Não se pode cantar qualquer canto na comunhão. O momento é de introspecção, de silêncio. O melhor seria apenas música instrumental de fundo, pois as pessoas após a comunhão devem conversar com o Senhor, e para isso o silêncio favorece. O canto não precisa ser em toda a comunhão e deve ser cantado bem baixinho, com uma alegria contida, que expresse comunhão no amor de Cristo, nunca alto ou gesticulando.

16ª) AÇÃO DE GRAÇAS/ VIVÊNCIA (Continuemos sentados): Após a comunhão deve-se fazer silêncio. O sacerdote se recolhe atrás do altar, permanecendo alguns momentos de interiorização. É o momento também onde cada um dos fiéis, em silêncio, deixa que Jesus fale em seu coração. Cada cristão neste momento, vai recordar o que viveu na Missa, o que tem para agradecer, e o que está levando para casa, para colocar em prática durante a semana que se inicia. Uma música suave pode ser entoada. Um canto de louvor, de agradecimento. Pode-se também fazer uma oração. A oração após a comunhão, é o momento onde termina as orações individuais e volta-se a oração comunitária. O padre levanta-se e diz: Oremos...

(de pé) acompanhamos a oração do sacerdote. Nela ele encerra o rito da comunhão.

17ª) BÊNÇÃO FINAL: Possuímos três tipos de bênçãos:

1. A bênção simples: abençoe-vos o Deus todo Poderoso...

2. A bênção sobre o povo, onde o sacerdote ou o diácono pode convidar o povo a inclinar-se para recebê-la. O sacerdote reza uma oração com as mãos estendidas sobre o povo, a que todos respondem , Amém; e segue a bênção comum.

3. A bênção solene, usada sobretudo nos tempos fortes, nas solenidades e em Missas rituais.

18ª) DESPEDIDA: Qual a riqueza da despedida? O envio. A cada final da missa, os cristãos são novamente enviados em missão. A missão de levar a paz, de levar o Senhor ao próximo, e de transformar sua vida numa ação de graças. Este momento não é uma mera despedida apressada, mas um novo envio para realizar a missão de cristão no mundo.

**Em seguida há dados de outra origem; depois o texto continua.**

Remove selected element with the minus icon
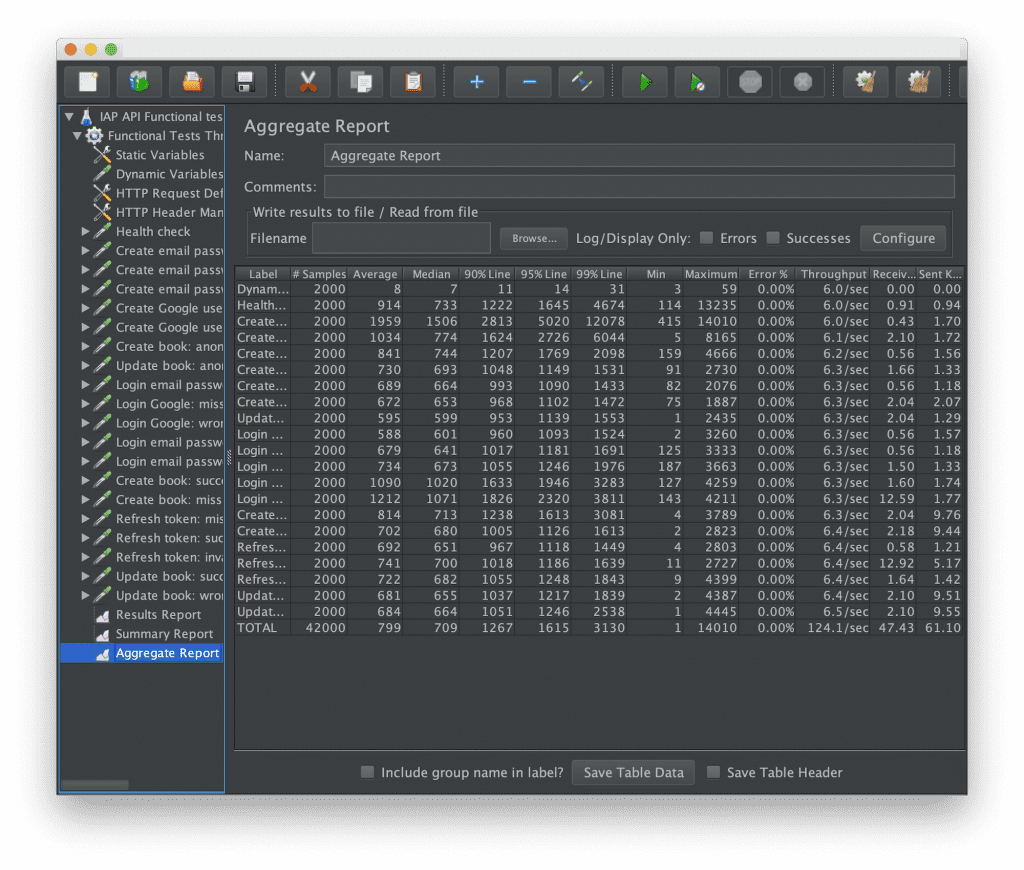This screenshot has width=1024, height=870. (528, 82)
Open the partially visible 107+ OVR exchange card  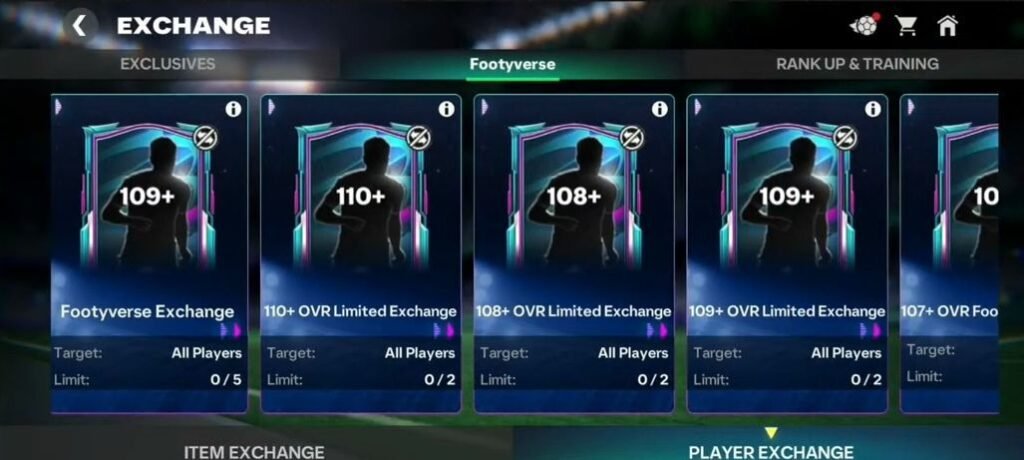click(x=950, y=254)
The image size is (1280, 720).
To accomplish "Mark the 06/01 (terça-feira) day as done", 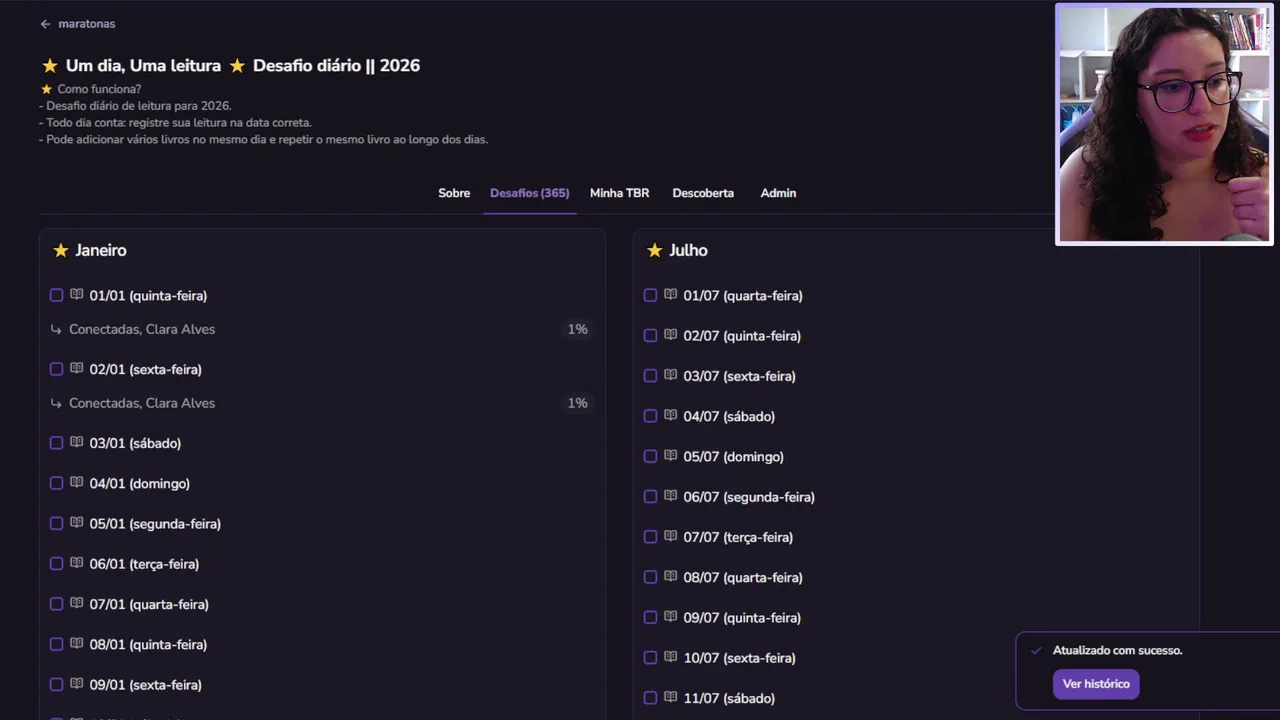I will pyautogui.click(x=56, y=564).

Conforme André Jungmann, um grande liturgista inglês, a palavra Missa vem de Missio (missão) ou demissio (demissão, despedida). Isto significa que, é na despedida que recebemos a grande missão de Jesus para durante a nova semana que se inicia colocarmos em prática o que aprendemos Dele na Missa. (p.101-106, Alberto Beckhauser).

A Missa terminou, ou melhor, A Missa continua, porque ela não é um ato isolado na vida do cristão. Durante a semana cada um vai tentar viver no seu cotidiano o Mistério de Cristo na sua própria vida. Tentar viver a união com seus irmãos através da ajuda mútua, de uma vida de caridade e fraternidade. Tentar alimentar sua fé em Cristo, através da oração e da luta contra as tentações e o pecado.